• Directions for this task: Reproduce, without any change, the passage of the quiz-team probability solution that opens with the words containing "Out of 8 outstanding" and closes with "girls are selected.".

Out of 8 outstanding students of school, in which there are 3 boys and 5 girls, a team of 4 students is to be selected for a quiz competition. Find the probability that 2 boys and 2 girls are selected.

To solve the problem of finding the probability that a team of 4 students selected from 3 boys and 5 girls consists of 2 boys and 2 girls, we can follow these steps: ### Step 1: Calculate the Total Number of Ways to Select 4 Students We need to find the total number of ways to select 4 students from the 8 outstanding students (3 boys and 5 girls). This can be calculated using the combination formula: \[ \text{Total ways} = \binom{8}{4} \] Calculating this: \[ \binom{8}{4} = \frac{8!}{4!(8-4)!} = \frac{8 \times 7 \times 6 \times 5}{4 \times 3 \times 2 \times 1} = 70 \] ### Step 2: Calculate the Number of Favorable Outcomes for 2 Boys and 2 Girls Next, we need to find the number of ways to select 2 boys from the 3 available boys and 2 girls from the 5 available girls. This can be calculated as follows: \[ \text{Ways to select 2 boys} = \binom{3}{2} \] \[ \text{Ways to select 2 girls} = \binom{5}{2} \] Calculating these: \[ \binom{3}{2} = \frac{3!}{2!(3-2)!} = \frac{3}{1} = 3 \] \[ \binom{5}{2} = \frac{5!}{2!(5-2)!} = \frac{5 \times 4}{2 \times 1} = 10 \] ### Step 3: Calculate the Total Number of Favorable Outcomes Now, we multiply the number of ways to select the boys and girls: \[ \text{Favorable outcomes} = \binom{3}{2} \times \binom{5}{2} = 3 \times 10 = 30 \] ### Step 4: Calculate the Probability Finally, we can find the probability of selecting 2 boys and 2 girls by dividing the number of favorable outcomes by the total number of outcomes: \[ \text{Probability} = \frac{\text{Favorable outcomes}}{\text{Total outcomes}} = \frac{30}{70} = \frac{3}{7} \] ### Final Answer The probability that 2 boys and 2 girls are selected is: \[ \frac{3}{7} \]

• Source material:

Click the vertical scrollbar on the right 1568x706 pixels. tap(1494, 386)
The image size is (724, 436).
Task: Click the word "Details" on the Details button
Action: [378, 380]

• Response:
Out of 8 outstanding students of school, in which there are 3 boys and 5 girls, a team of 4 students is to be selected for a quiz competition. Find the probability that 2 boys and 2 girls are selected.